La France travaillera aux côtés des autres États directement et indirectement intéressés pour favoriser un équilibrage entre intérêts nationaux et intérêt général dans cet espace marin dévoilant, année après année, une connexion interocéanique nouvelle entre l'Atlantique Nord et le Pacifique Nord.

En dernière analyse, l'Arctique est pour la France une zone écologiquement sensible dans laquelle les intérêts français doivent s'exprimer dans une logique d'intérêt durable et général bien compris.

Il est heureux que notre pays se soit doté d'une feuille de route pour l'Arctique. Cette région fascine les Français et son altération interpelle. La tradition des expéditions polaires et la présence de la recherche scientifique sont des marqueurs de l'image de la France dans la région. Nos intérêts stratégiques et économiques y sont aussi bien connus.

La feuille de route permet à la fois de rappeler nos fondamentaux dans la région et de faire passer des messages et des ambitions nouvelles, suite à l'accord de Paris sur le climat et dans le cadre d'une transformation de la région qu'il convient d'accompagner.

L'important travail effectué a montré que la communauté scientifique française, premier atout de la France dans la région, était prête à renouveler et à renforcer son engagement dans l'Arctique. Le Gouvernement doit canaliser et soutenir cet élan. À l'image de la recherche en général, la recherche polaire manque de moyens financiers et matériels (absence de navire brise-glace).
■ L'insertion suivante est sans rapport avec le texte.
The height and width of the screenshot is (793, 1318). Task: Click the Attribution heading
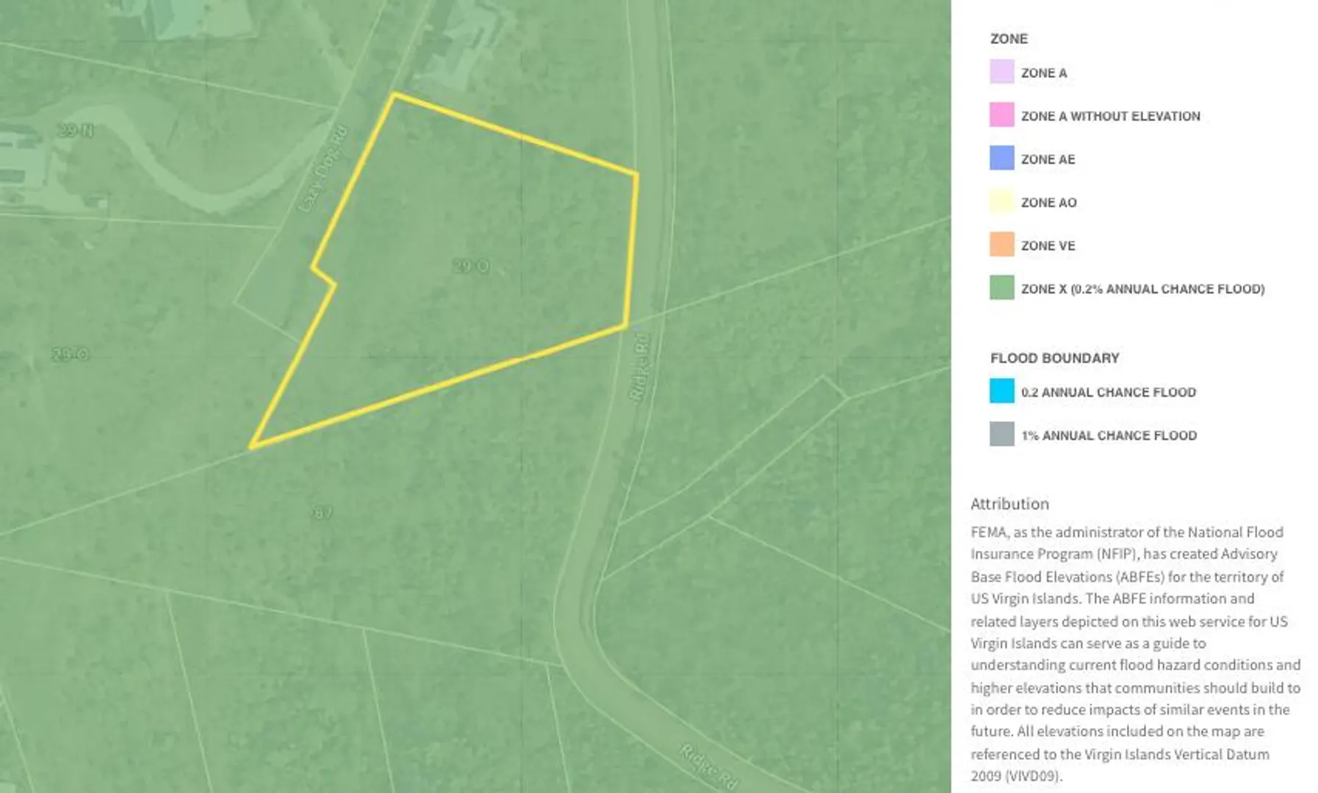(x=1009, y=504)
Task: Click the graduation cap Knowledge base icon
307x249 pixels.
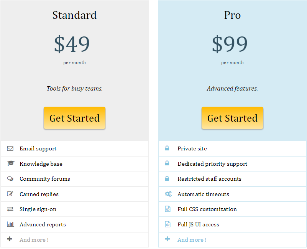Action: click(x=11, y=163)
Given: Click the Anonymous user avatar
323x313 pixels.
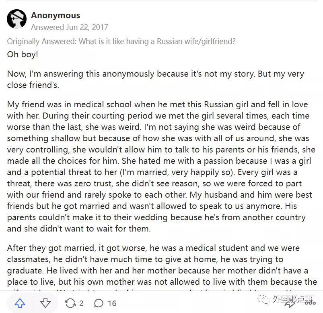Looking at the screenshot, I should pyautogui.click(x=17, y=19).
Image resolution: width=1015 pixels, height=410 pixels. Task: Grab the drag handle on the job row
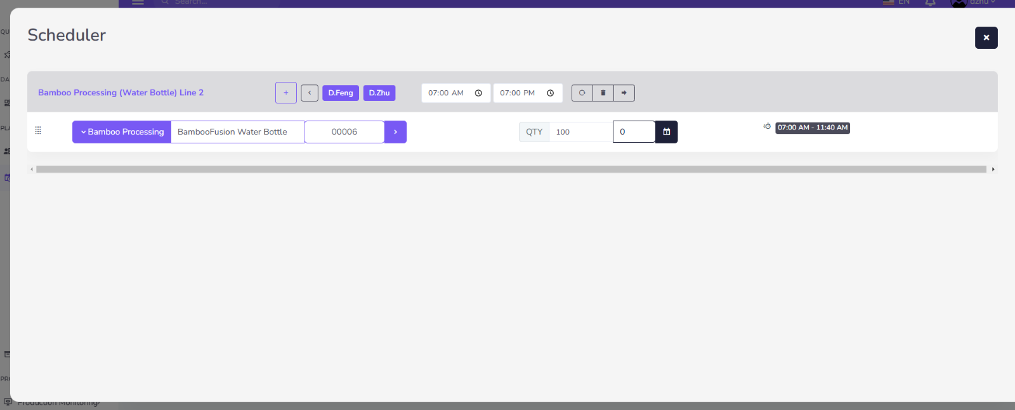(x=38, y=130)
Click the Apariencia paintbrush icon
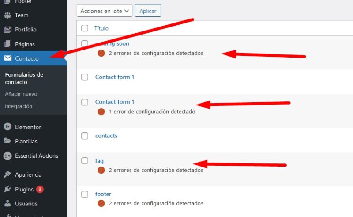Screen dimensions: 353x217 tap(7, 174)
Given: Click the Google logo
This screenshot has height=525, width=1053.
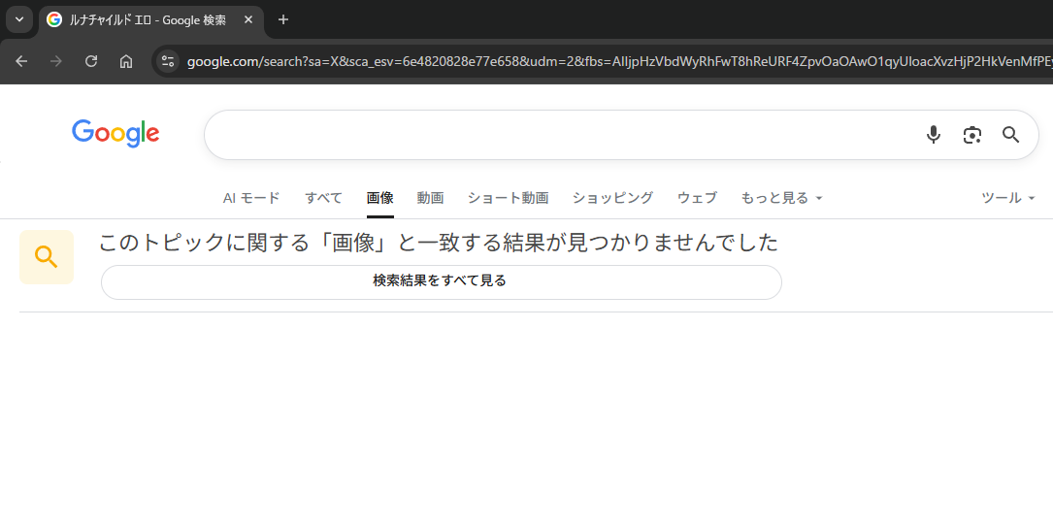Looking at the screenshot, I should [115, 134].
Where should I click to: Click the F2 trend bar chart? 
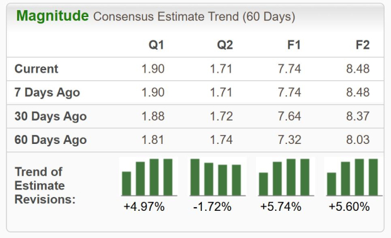coord(354,177)
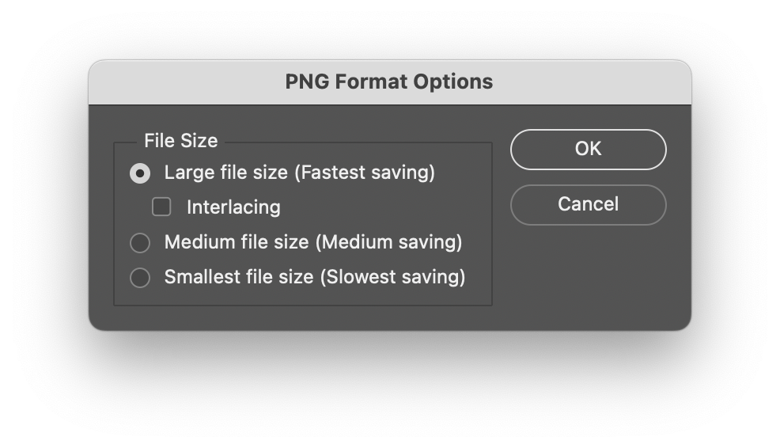
Task: Click the File Size group heading
Action: tap(180, 141)
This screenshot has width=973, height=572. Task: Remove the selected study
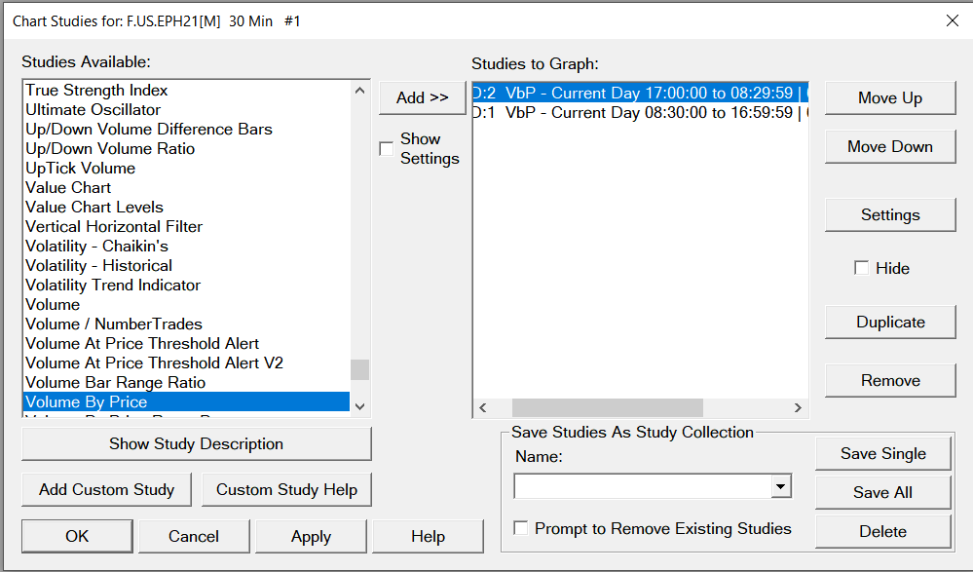pyautogui.click(x=889, y=381)
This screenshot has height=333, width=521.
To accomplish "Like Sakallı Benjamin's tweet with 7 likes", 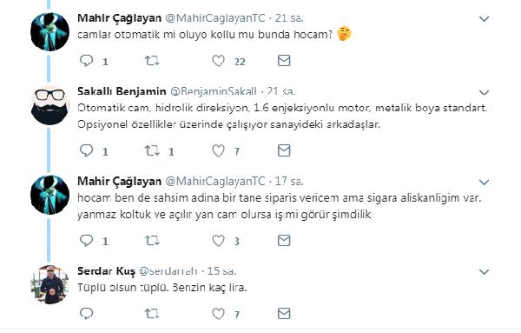I will 218,150.
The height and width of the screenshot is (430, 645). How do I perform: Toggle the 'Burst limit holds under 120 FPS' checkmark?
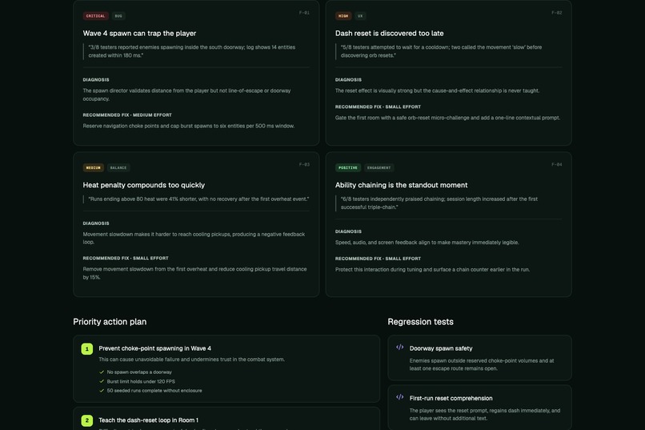[x=102, y=381]
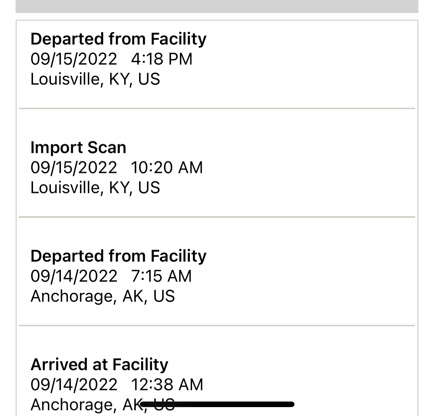Screen dimensions: 434x416
Task: Click the top Louisville "Departed from Facility" heading
Action: click(x=118, y=39)
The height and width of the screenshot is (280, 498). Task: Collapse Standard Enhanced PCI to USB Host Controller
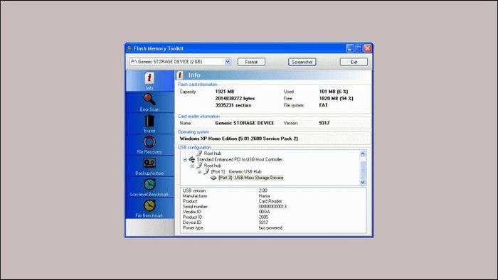[185, 159]
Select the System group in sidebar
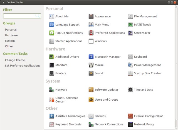 [10, 41]
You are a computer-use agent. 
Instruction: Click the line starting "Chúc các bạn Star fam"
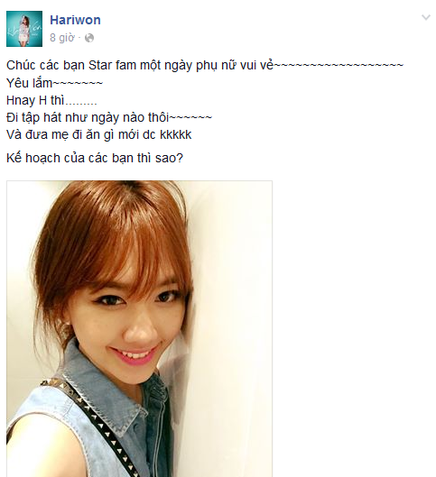(205, 66)
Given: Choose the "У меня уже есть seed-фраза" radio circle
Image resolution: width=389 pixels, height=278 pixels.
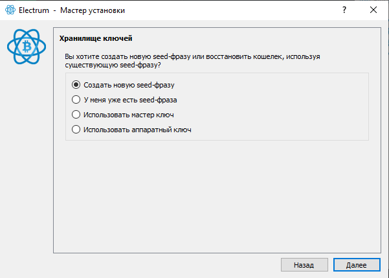Looking at the screenshot, I should point(76,100).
Ce travail a aussi montré que le suivi de l'Arctique implique plusieurs administrations et non le seul ministère des affaires étrangères. Depuis la disparition de M. Michel Rocard, il n'y a plus d'ambassadeur pour les pôles, ce qui est regrettable. M. Laurent Mayet, qui a repris en partie la mission, est représentant spécial pour les pôles et coordinateur de la FRNA. Il serait judicieux qu'à ce titre et pour faciliter son action interministérielle, il soit désormais rattaché au Premier ministre.